Talk:Generalized p-value

Issues[edit]

This article has a number of issues:

It does not define what a generalized p-value is, or how it differs from a regular p-value.

It should provide a concrete example of a generalized p-value.

The article (and the subject it discusses) seems to derive entirely from the work of one individual. The lack of independent interest in this topic raises questions about whether it belongs in Wikipedia.

The article does not provide a balanced view of the subject. When the sample size is small, the uncertainty in the model specification is as important, or more important, than the uncertainty in the parameter estimates (since there is not enough data to check the model specification). Thus, achieving exact p-values in this sense seems to address the wrong question.

The article seems largely geared toward promoting the methods of the XPro software package.

Skbkekas (talk) 15:43, 2 December 2009 (UTC)[reply]

I've added a proper introductory sentence, telling the reader in the first two word that statistics is the topic, and setting the title phrase in bold. Putting the topic at the beginning justified removing the "context" tag and I've done so.

I agree with "Skbkekas"'s first two bullet points. His fourth bullet point seems to make a substantial point, maybe worth mentioning in the article.

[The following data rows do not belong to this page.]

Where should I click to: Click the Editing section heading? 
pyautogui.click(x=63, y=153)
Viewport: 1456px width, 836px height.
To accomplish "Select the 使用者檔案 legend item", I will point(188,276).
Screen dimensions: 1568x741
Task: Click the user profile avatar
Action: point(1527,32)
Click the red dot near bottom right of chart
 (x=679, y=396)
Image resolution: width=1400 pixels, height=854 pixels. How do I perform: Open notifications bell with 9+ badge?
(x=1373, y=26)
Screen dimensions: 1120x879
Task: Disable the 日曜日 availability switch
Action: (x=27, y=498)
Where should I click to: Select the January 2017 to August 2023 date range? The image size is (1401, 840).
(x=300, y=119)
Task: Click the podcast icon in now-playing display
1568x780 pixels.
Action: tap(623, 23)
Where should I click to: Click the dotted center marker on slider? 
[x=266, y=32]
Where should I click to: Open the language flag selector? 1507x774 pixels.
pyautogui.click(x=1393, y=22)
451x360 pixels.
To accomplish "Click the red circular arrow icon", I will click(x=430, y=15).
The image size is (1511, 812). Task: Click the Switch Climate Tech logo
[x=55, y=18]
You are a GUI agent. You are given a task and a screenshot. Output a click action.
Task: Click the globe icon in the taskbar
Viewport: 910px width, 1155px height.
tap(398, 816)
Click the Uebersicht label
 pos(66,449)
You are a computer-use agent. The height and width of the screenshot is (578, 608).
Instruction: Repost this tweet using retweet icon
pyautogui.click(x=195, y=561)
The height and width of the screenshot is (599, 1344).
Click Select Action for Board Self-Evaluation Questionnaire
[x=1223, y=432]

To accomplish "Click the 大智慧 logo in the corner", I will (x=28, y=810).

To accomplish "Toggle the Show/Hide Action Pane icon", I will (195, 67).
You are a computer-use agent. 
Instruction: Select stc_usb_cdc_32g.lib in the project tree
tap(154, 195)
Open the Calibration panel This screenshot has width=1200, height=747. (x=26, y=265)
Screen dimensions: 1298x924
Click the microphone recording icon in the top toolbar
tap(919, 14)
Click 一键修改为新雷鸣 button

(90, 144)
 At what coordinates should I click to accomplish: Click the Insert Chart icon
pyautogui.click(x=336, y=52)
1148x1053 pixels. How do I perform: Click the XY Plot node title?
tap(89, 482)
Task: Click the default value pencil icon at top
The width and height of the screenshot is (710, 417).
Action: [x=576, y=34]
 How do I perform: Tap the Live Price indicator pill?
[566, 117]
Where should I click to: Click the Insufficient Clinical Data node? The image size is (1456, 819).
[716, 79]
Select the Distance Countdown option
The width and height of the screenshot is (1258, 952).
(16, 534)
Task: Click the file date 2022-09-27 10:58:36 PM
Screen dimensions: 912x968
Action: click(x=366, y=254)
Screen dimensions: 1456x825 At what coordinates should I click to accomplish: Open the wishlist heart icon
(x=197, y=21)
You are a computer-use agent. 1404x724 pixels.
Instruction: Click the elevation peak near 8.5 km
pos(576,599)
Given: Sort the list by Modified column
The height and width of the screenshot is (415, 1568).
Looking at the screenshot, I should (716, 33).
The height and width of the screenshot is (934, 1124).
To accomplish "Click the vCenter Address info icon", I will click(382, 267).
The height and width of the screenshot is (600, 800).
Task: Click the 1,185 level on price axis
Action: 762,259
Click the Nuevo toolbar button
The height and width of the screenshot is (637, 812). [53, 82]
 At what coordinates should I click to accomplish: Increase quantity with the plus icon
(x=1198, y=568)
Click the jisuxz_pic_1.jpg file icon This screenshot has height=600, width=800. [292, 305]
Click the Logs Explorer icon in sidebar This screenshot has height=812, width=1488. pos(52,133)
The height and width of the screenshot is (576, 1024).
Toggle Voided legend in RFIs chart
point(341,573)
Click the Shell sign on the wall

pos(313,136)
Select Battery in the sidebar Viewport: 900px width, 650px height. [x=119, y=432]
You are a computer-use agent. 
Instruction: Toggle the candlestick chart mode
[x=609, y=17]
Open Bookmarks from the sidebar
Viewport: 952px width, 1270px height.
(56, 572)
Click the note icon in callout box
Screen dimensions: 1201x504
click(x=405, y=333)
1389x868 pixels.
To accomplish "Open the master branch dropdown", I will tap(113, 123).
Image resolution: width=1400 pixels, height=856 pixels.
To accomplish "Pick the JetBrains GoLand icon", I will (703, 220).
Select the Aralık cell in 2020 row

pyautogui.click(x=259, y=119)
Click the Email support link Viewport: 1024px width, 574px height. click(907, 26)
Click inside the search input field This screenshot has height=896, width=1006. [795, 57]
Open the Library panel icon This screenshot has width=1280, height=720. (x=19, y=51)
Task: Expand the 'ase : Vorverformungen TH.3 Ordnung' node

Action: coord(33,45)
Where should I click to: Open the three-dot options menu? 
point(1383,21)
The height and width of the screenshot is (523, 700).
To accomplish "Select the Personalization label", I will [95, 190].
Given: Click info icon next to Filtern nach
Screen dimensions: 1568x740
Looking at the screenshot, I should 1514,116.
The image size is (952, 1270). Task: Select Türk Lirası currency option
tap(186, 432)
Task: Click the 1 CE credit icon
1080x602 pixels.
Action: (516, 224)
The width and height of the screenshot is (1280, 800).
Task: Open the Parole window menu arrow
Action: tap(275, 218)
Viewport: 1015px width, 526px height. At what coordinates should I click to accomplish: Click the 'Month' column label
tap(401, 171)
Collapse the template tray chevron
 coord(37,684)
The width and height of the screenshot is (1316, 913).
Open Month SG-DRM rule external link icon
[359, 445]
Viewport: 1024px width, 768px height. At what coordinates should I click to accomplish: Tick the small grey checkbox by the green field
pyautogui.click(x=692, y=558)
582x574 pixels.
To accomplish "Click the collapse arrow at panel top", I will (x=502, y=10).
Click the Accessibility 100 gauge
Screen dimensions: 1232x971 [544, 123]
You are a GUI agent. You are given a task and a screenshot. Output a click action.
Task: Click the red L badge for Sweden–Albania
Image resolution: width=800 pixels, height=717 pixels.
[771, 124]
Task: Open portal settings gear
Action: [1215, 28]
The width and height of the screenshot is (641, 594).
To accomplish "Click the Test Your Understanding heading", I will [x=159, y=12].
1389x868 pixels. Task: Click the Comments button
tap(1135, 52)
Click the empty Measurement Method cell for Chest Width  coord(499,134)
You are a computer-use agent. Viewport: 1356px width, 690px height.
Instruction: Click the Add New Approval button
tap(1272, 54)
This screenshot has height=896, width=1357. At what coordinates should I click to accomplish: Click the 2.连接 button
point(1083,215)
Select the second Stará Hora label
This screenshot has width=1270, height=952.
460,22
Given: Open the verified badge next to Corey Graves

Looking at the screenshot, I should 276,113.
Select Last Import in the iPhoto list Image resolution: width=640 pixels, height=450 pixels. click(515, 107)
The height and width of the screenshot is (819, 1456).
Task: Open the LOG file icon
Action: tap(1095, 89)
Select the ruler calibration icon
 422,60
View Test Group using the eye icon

Concerning the fifth bullet point, one could delete the software-promotion. Michael Hardy (talk) 21:53, 8 December 2009 (UTC)[reply]

My view, on having had a brief look at the publications, is that these are extremely unclear about what is going on or what the authors are trying to do, but that something important may well be going on. Has anyone done a search for otheer people citing the work?

I don't think "Skbkekas"'s is quite right. The point being made is that things like maximum likelihood lead to tests with acceptable properties in a general sense because of asymptotic behaviours, but that strictly the probabilities of the test statistic exceeding the critical points are (not only approximate but also) dependent on the unknown values of nuisance parameters. I think the point is that the authors claim to have a method for assigning a value called "'p'", and presumably that this assignment has an interpretation that makes sense in inference terms, although it would be different from the interpretation of a p-value ... and that this somehow takes care of the nuisance parameters. Melcombe (talk) 12:19, 9 December 2009 (UTC)[reply]

Concerning All Points User: sweeraha August 22, 2010

I have cleaned up the whole article.
It should be noted that unlike StatXact, XPro is a free software package.
Also note that now there are hundreds of generalized p-value papers in the literature solving problems ranging from MANOVA under unequal covariances to BLUP in Mixed Models, problems where MLE based methods are known to have very poor performance. —Preceding unsigned comment added by Sweeraha (talk • contribs) 20:01, 22 August 2010 (UTC)[reply]

There have been good improvements. But it is not clear how R can be calculated in practice since its calculation appears to depend not only on unknown parameters but also on extra random variables. Are there errors in the equation or steps missing?

The user-name Sweeraha appears similar to one of the authors of a primary source ... as a formality it would be good to either confirm this here or say otherwise ... there are rules about this but it is mainly matter of just not over-selling the topic (which looks OK at present). It would also be good fo the article to have some citations to the "hundreds of generalized p-value papers in the literature". Melcombe (talk) 09:17, 24 August 2010 (UTC)[reply]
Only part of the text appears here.